Diagnosis of lymph node metastasis

Palpation. The main and most available method of examination axillary-subclavian and supraclavicular lymph collectors in patients with primary breast cancer is palpation. Only a few patients thick fatty tissue or excessive development of axillary process, the availability of additional lobules of the breast hamper inspection and does not allow to assess the size and consistency of the lymph nodes. The latter also applies to palpation supraclavicular nodes in cases where their deep bedding for collarbone in patients with short neck prevents the determination of the size and consistency.
It is necessary to emphasize the importance methodologically correct and consistent examine the patient, in particular the need to feelings of axillary and supraclavicular nodes in two positions. When such inspection is possible to examine the fingers of both surface and deep divisions armpit, to penetrate beneath the chest wall muscle in subclavian region, consistently to touch nodes located in transverse artery neck, collarbone, in the course of the jugular veins and, most importantly, the insertion of the sternocleidomastoid muscle to the collarbone.
With metastatic spread to the lymph nodes, with typically photoelasticity consistency and rounded or Bobovdol form, sealed, increase, and sometimes merge into a conglomerate that does the whole basin.
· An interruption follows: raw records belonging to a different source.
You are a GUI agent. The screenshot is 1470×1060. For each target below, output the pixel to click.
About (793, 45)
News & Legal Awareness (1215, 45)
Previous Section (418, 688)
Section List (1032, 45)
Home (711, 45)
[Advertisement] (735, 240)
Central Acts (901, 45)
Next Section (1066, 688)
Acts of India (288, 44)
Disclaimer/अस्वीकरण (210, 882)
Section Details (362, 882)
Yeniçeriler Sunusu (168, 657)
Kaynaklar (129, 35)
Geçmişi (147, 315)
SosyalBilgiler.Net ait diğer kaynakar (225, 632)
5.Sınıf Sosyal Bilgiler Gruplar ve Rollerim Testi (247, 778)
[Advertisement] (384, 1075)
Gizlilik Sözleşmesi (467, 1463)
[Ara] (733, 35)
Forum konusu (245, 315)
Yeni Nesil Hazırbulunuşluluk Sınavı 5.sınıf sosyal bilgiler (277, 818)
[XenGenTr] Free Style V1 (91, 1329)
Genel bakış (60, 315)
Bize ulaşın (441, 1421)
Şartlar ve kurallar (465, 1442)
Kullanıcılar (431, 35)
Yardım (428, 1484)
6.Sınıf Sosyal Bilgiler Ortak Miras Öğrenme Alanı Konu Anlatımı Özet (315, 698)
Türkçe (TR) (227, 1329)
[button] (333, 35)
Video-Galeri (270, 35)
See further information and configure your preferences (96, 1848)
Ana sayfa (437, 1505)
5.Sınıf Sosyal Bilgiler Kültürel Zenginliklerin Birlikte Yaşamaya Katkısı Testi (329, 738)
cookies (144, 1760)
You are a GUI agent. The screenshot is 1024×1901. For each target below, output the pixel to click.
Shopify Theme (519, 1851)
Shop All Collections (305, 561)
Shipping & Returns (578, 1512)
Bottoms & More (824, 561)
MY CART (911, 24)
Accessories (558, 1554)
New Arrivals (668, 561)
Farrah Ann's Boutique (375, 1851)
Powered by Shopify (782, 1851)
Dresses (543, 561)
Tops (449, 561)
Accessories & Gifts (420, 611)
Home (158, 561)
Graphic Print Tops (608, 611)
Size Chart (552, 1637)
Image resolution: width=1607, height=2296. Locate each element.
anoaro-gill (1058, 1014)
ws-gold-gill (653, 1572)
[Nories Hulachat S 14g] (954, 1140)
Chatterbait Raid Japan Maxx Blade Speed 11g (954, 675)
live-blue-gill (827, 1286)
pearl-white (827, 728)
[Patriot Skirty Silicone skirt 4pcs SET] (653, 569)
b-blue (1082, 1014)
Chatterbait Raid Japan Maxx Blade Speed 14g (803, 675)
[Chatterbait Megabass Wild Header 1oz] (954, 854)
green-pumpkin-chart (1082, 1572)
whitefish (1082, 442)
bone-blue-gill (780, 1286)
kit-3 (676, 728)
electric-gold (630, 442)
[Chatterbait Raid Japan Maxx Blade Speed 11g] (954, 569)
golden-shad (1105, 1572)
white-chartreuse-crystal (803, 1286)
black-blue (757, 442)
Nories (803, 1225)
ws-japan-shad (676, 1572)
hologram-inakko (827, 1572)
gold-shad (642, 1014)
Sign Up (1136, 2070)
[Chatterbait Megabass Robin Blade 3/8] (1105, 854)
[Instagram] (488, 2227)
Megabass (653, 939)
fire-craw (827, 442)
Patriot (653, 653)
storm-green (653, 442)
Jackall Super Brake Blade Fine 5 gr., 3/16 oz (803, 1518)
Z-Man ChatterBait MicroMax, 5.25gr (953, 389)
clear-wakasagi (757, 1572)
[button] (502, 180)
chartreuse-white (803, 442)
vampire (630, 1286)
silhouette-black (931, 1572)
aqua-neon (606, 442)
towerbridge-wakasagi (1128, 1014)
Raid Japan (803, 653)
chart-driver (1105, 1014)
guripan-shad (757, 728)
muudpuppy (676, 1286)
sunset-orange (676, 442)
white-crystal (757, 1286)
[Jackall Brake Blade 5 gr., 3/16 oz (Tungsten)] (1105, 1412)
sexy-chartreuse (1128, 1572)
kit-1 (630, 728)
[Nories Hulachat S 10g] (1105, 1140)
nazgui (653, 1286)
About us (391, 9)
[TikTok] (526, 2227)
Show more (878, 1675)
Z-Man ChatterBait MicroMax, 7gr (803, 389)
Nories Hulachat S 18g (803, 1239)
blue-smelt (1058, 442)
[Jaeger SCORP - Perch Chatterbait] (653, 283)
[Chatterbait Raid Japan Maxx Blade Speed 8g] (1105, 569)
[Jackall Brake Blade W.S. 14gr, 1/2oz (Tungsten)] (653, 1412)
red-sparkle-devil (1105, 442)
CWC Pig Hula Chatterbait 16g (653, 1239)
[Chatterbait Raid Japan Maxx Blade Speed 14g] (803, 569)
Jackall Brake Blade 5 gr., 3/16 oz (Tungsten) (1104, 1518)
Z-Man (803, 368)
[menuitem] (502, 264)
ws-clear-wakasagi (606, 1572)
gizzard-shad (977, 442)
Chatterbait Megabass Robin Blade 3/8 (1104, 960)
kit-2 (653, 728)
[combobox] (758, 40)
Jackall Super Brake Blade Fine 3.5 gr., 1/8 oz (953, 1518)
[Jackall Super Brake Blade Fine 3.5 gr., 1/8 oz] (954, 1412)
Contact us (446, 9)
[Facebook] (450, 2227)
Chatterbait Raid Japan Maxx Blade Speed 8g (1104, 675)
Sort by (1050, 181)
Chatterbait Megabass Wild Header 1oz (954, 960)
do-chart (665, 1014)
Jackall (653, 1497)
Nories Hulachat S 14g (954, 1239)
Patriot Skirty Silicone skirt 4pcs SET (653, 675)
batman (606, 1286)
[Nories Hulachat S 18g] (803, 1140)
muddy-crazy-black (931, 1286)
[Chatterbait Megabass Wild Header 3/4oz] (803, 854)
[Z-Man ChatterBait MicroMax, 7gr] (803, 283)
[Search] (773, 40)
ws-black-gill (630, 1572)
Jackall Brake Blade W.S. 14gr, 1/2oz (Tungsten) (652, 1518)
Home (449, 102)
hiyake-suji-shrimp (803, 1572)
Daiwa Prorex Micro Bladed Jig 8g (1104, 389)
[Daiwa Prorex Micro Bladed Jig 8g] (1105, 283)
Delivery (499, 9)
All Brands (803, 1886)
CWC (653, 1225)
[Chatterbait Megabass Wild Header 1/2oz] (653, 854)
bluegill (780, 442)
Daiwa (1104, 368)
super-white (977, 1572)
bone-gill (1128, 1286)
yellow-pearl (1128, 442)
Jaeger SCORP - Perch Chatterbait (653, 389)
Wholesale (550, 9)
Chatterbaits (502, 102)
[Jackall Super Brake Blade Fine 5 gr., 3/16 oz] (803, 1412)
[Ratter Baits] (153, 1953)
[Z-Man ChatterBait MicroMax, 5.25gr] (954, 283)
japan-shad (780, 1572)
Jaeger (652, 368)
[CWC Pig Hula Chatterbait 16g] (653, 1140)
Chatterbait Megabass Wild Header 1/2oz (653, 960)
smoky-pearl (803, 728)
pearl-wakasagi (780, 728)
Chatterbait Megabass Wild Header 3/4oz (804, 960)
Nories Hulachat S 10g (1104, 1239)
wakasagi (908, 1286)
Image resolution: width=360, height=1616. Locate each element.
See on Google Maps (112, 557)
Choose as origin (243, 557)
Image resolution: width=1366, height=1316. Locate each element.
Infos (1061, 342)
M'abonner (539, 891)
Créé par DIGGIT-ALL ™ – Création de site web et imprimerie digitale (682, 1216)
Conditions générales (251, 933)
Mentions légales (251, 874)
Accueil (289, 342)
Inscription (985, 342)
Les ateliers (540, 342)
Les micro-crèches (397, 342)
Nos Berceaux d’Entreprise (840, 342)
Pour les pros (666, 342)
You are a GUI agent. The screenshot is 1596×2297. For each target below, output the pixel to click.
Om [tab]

Apparently metastases in the axillary or supraclavicular nodes, as already indicated, used to define and classify as a single, in the form of a chain, and in the form of a conglomerate of nodes. They may have different smexiest in relation to surrounding tissues and skin. In particular, in the supraclavicular area metastases may be single and be localized to the site of Troisie *, surface nodes, as well as to merge into a single conglomerate, located in the depths of depression, often performing her and squeeze the cervical plexus.
The increase, the seal, the relationship with the surrounding tissues, the loss of mobility - unconditional signs of metastatic lymph nodes that are installed on palpation.
Much more difficult on the basis of clinical examination to diagnose metstaticescoe defeated by palpation when unchanged lymph nodes. In such cases, the clinical examination is clearly insufficient, and this explains the considerable differences between the clinical evaluation and histological research of remote lymph nodes. According to our data (a holding S. A., Dymarsky L. Yu, 1975), metastases are found in 40% of patients when viewed not found changes axillary lymph nodes. On the contrary, when establishing preoperative clinical diagnosis of metastatic lesions histological confirmation is not received 25% of patients. Still large discrepancies between palpation and histological data are observed when assessing the status of supraclavicular lymph nodes. Simultaneously excision unchanged supraclavicular nodes during the extended operations allowed in 15 out of 53 (28,3%) patients to detect metastases. According to Haagensen et al. (1969), such latent changes found by 25,1% of patients. Thus, the data palpation before the operation, although they are of great importance for assessing the state of regional lymphatic collectors, still do not reflect their true status. It is necessary to apply additional methods of examination, as in identifying hidden flowing metastatic lesions in patients with primary tumors and in medical examination of previously treated.

* The site of Troisie - the medial from a chain of nodes, lying along the transverse arteries of the neck, is in the area of mergers and internal jugular, subclavian veins and usually located behind the legs of the sternocleidomastoid muscles that attach to the medial edge of the clavicle.